La birra non mi ha fatto né bene né male, quindi ordino un altro colpo, con tutto quel ben di dio tra le mani potrei starmene al banco per un mese. Vuoto quattro vetri prima di decidermi, poi prendo la porta. Non ho idea di che mese sia, ma da come sto sudando azzarderei luglio o agosto, se non fosse per i passanti che indossano giacche a vento sopra maglioni di lana, mentre io solo una lurida maglietta a maniche corte. Inizio a preoccuparmi seriamente, in corpo devo avere qualche sostanza micidiale. Se solo riuscissi a ricordare qualcosa della serata potrei prendere le debite precauzioni.
Vago a caso per i vicoli cercando un po’ d’ombra. Accanto a un portone noto l’insegna di un medico generico, sono quasi tentato di farmi strada nel suo studio in cerca di aiuto, ma la categoria non deve aver mai riscosso la mia simpatia, quindi tiro avanti. Mano a mano che cammino le vetrine sfumano ai lati del mio campo visivo, i commessi sembrano tanti pesci rossi che guardano la vita senza parteciparvi, rinchiusi nei loro acquari.
A poco a poco il disagio sembra migliorare: la testa mi duole sempre, ma il dolore generale che mi ha accompagnato dal risveglio comincia a scemare, forse gli effetti di tutta la robaccia che devo essermi fatto iniziano a perdere d’intensità.
Nei pressi dell’università mi imbatto in una folla di ragazzini agghindati da alternativi. Dev’essere un giorno feriale, penso, e magari in qualche acquario qualcuno mi starà aspettando.
Non ho voglia di percorrere tutta la salita, il caldo mi taglia le gambe. Svolto al primo vicolo e mi ritrovo in un quartiere nascosto dalle strade di maggior affluenza, con un bel po’ di verde intorno, un parco e prati all’inglese. Dovrei stupirmi, ma mano a mano che guadagno terreno nel verde sento che il disagio diminuisce. Cammino parecchio sull’erba, il parco è grande e quando mi volto verso l’ingresso i palazzi sono sfumati all’orizzonte.
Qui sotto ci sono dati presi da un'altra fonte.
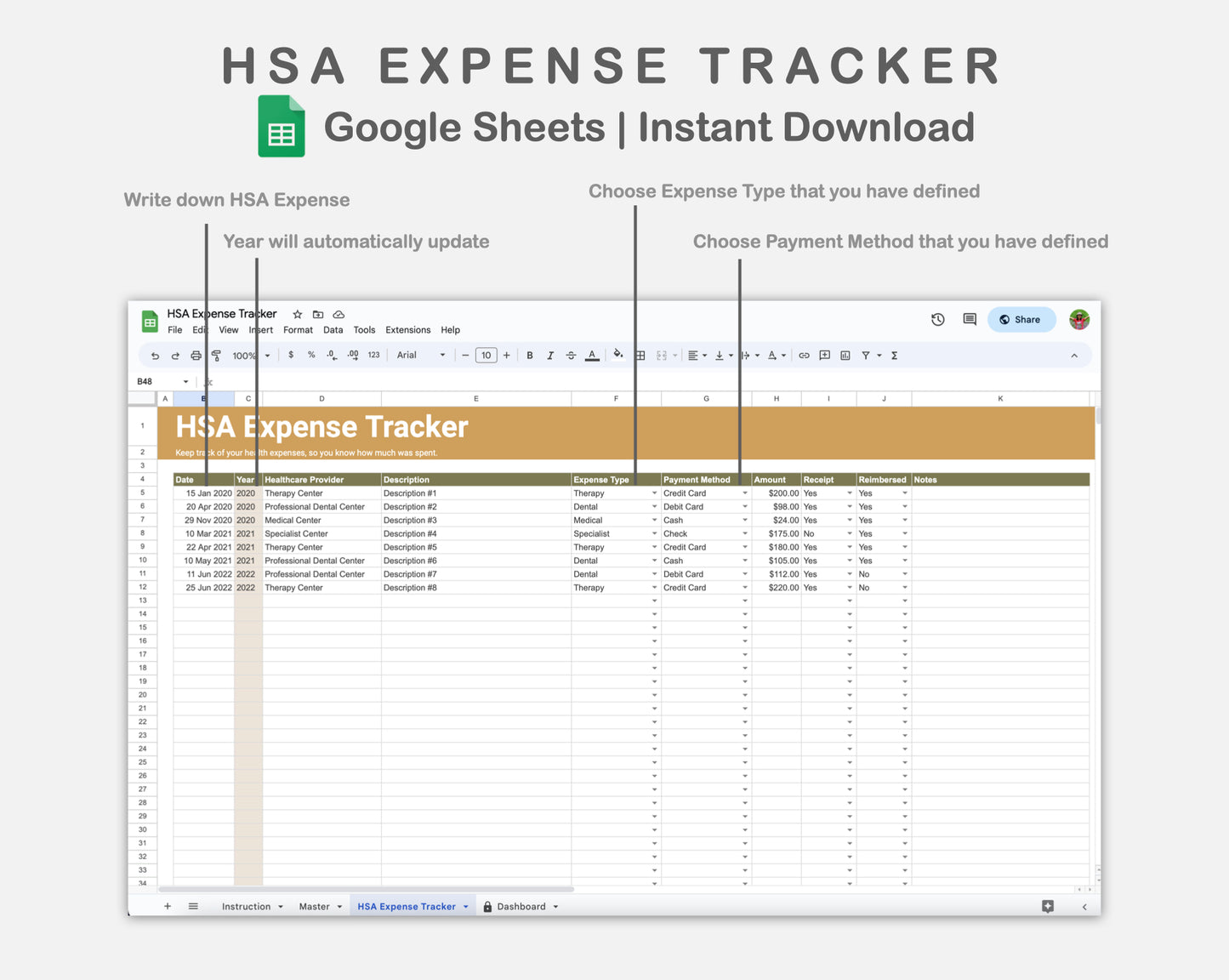Viewport: 1229px width, 980px height.
Task: Click the Name Box showing B48
Action: click(155, 381)
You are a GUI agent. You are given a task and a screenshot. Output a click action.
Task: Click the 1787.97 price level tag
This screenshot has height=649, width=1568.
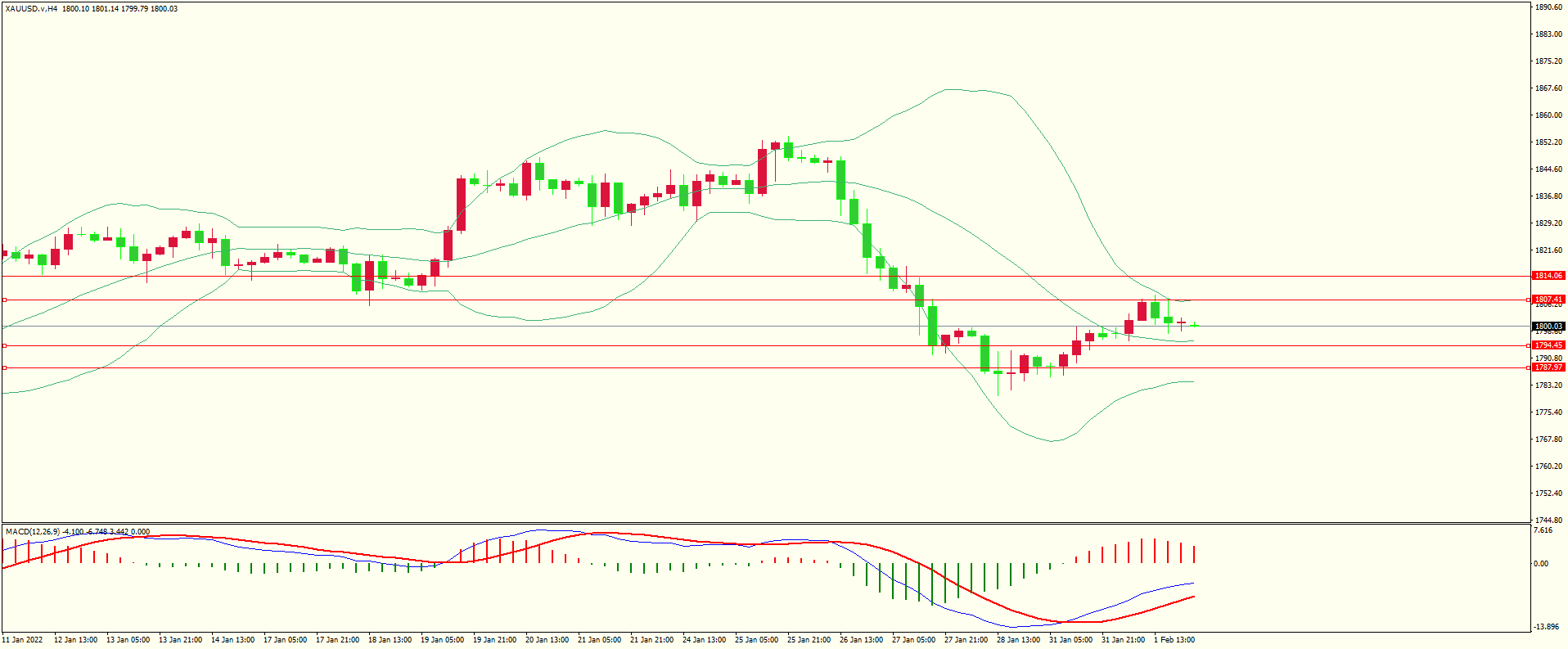1548,367
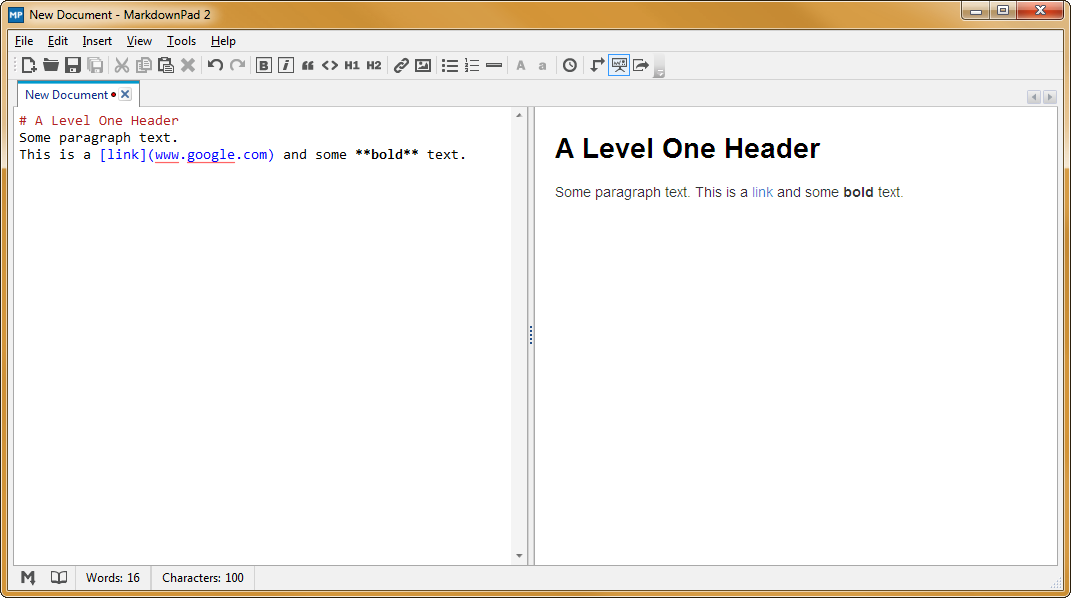Screen dimensions: 1071x598
Task: Apply H1 heading from the toolbar
Action: [x=352, y=64]
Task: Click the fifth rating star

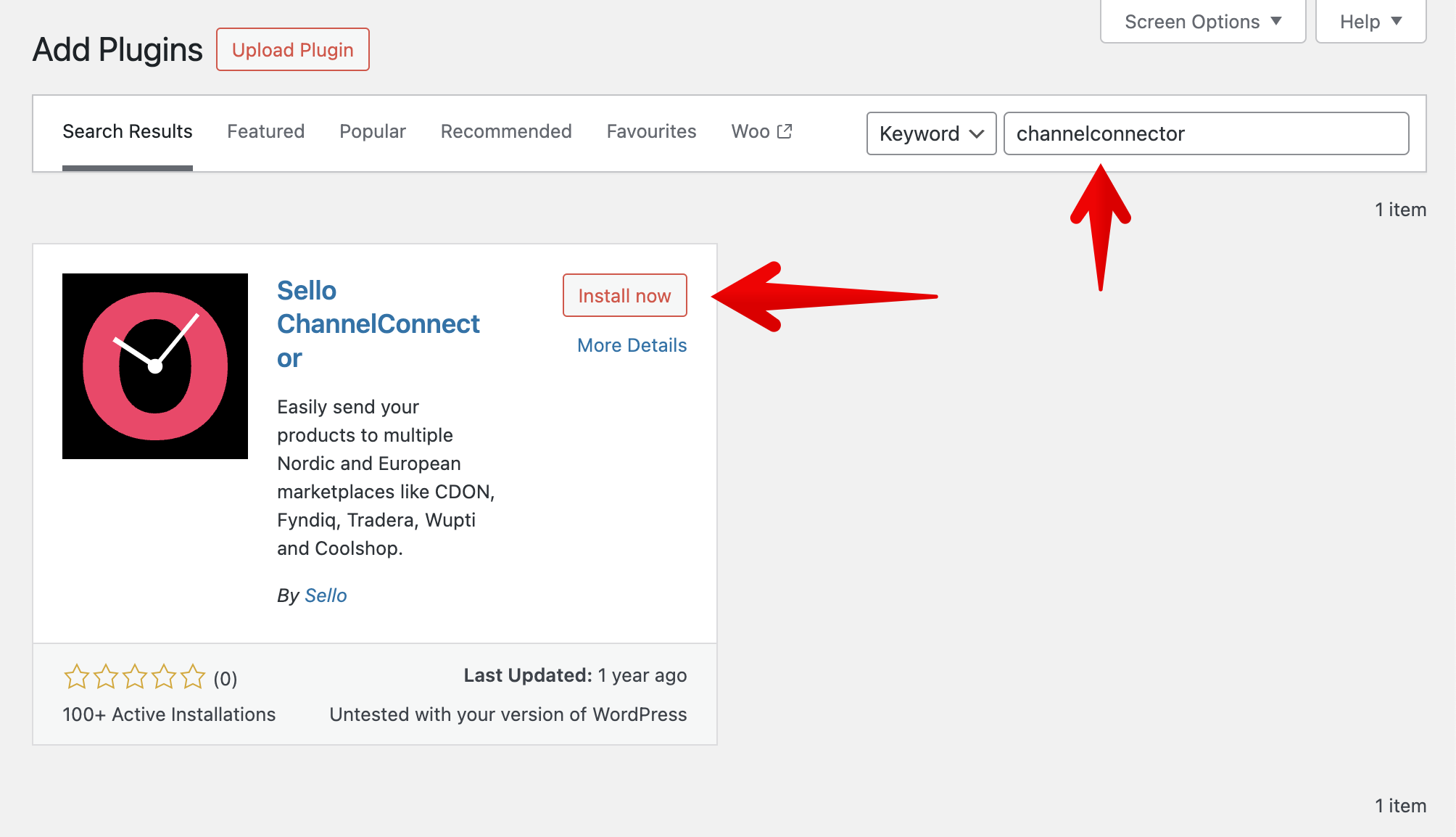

Sto meglio, non mi interessa più sapere chi sono o cosa devo aver combinato. Mi rilasso ascoltando il cinguettio degli uccelli e mi sdraio sull’erba ancora fresca di rugiada. Ho smesso persino di sudare, il sole adesso mi scalda teneramente.
Mi lascio andare e nel dormiveglia intravedo sentieri di montagna in paesaggi mozzafiato: ho uno zaino verde, pesante, e arranco dietro a quello che capisco essere un mio amico. Ha qualche anno più di me, più basso, con gambe robuste. Porta un paio di pantaloncini corti e da come affronta il sentiero sembra nato in montagna. Saltella qua e là senza sforzo, spesso abbandona il tracciato per andare ad abbracciare gli alberi ritti vicino agli strapiombi o per accarezzarne le foglie. Si stupisce che a me sembrino tutti uguali. Mi urla i loro nomi e mi interroga, poi cazzeggiamo parlando in dialetto, lui ne è capace, io sbaglio la pronuncia. Ci divertiamo e interagiamo rispettando gli spazi. Tutti e due non abbiamo piacere a trovarci in mezzo a costrizioni e a volte anche un amico può esserlo, con lui so che non è mai capitato, sento che a volte si preoccupa un po’ e cerca di farmi stare a mio agio, ma già lo sono. Finito il sentiero arriviamo in un rifugio, decidiamo di stappare una bottiglia per brindare alla natura e all’amicizia.
Vedo tutto questo nella televisione del mio dormiveglia, poi la scena cambia.